=== Section Start ===
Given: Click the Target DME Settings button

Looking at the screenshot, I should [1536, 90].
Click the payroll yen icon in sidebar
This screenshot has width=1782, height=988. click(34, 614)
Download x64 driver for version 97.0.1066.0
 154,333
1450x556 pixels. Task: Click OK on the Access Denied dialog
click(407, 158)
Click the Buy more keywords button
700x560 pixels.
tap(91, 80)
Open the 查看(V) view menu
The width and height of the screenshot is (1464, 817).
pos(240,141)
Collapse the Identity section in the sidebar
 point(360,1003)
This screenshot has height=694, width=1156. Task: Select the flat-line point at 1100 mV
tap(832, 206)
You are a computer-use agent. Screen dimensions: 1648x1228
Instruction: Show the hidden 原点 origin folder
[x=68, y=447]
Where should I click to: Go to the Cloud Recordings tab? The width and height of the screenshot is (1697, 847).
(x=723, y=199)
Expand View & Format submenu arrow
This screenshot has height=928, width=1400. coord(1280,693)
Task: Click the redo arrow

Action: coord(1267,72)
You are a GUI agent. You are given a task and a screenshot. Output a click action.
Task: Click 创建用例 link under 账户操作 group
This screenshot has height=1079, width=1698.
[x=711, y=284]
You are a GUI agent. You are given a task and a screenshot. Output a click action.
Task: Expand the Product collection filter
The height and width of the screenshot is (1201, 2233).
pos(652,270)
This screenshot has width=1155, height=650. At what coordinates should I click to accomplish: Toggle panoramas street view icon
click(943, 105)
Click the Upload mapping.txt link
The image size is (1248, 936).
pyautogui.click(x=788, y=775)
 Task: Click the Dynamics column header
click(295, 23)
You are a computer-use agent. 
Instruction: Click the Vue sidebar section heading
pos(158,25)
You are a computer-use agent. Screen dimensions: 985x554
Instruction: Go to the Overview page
=== Section End ===
* Problem description *
Starting at the line above that holds "This screenshot has height=1079, width=1698." and ending at the line that holds "Click the Upload mapping.txt link", transcribe each line exactly and include no other lines.

* Solution *
This screenshot has height=1079, width=1698.
[x=711, y=284]
You are a GUI agent. You are given a task and a screenshot. Output a click action.
Task: Expand the Product collection filter
The height and width of the screenshot is (1201, 2233).
pos(652,270)
This screenshot has width=1155, height=650. At what coordinates should I click to accomplish: Toggle panoramas street view icon
click(943, 105)
Click the Upload mapping.txt link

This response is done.